Целоваться. Целоваться. Целоваться.

– Скорее бы первое сентября. Я очень хочу, чтобы началась учеба. Университет. Я учиться хочу!

– Да я и сам, я сам очень хочу учиться!

– Давай прижмемся крепче к этому пьедесталу. Этот человек поможет, ты ведь согласен. Его ведь женщина любила юная, верная, великая… Знаешь, у меня никого нет дома и сегодня не будет. А сейчас – сейчас будет гроза. Пошли!

* * *

Ринулись. По переулкам, через проспект, сквозь светящиеся шторы фонарей. Бегут.

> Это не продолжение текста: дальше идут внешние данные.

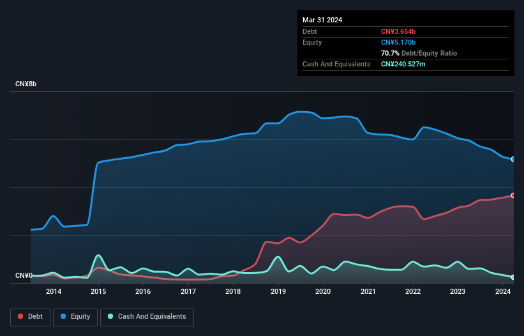Click the 2017 x-axis label
524x336 pixels.
click(188, 292)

Шагов двадцать оставалось до её подъезда. Гром разорвал вселенную на куски. Вселенная вспыхнула молнией. Отверзлись небеса. И в считанные секунды они промокли насквозь. Но вот и подъезд. И комната.

– Я не буду включать свет.

– Конечно, не надо.

– Вот кровать, снимай всё.

– Ты тоже.

– Конечно. Но мы будем людьми. Подожди. Я развешу. Все мокрое.

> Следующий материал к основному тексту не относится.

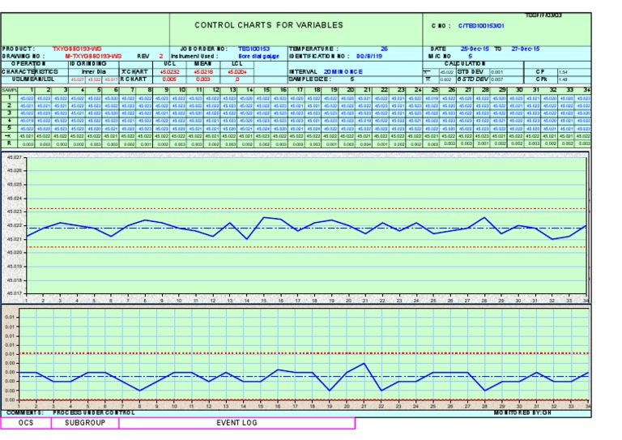Open the OCS sheet tab
The image size is (622, 440).
click(26, 422)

Оба были наги. И не стыдились. И целовались. И стучала кулаком в оконные переплеты гроза. Надо, обязательно надо целоваться.

Она встала, чтобы понюхать цветы на столе. Нагая. Впрочем, не было видно наготы. Некий светлый изгиб, загадочный знак, ласковая, гибкая линия сквозь тьму.

Что удержало их от окончательного греха?

Неведомо. Они не знали об ангелах, как о реальности, не просили у них помочь, удержать страсти…

– Мне радостно…

– Тебе пора домой. Дождь кончается.

– Дождь кончается.

Санкт-Петербург, 1998

Сражение
По древней горской притче

Высоко в горах, на изумрудных склонах, среди пронизанных ласковым солнцем лесов, где звенят сверкающие стремительные реки, было в древние времена княжество.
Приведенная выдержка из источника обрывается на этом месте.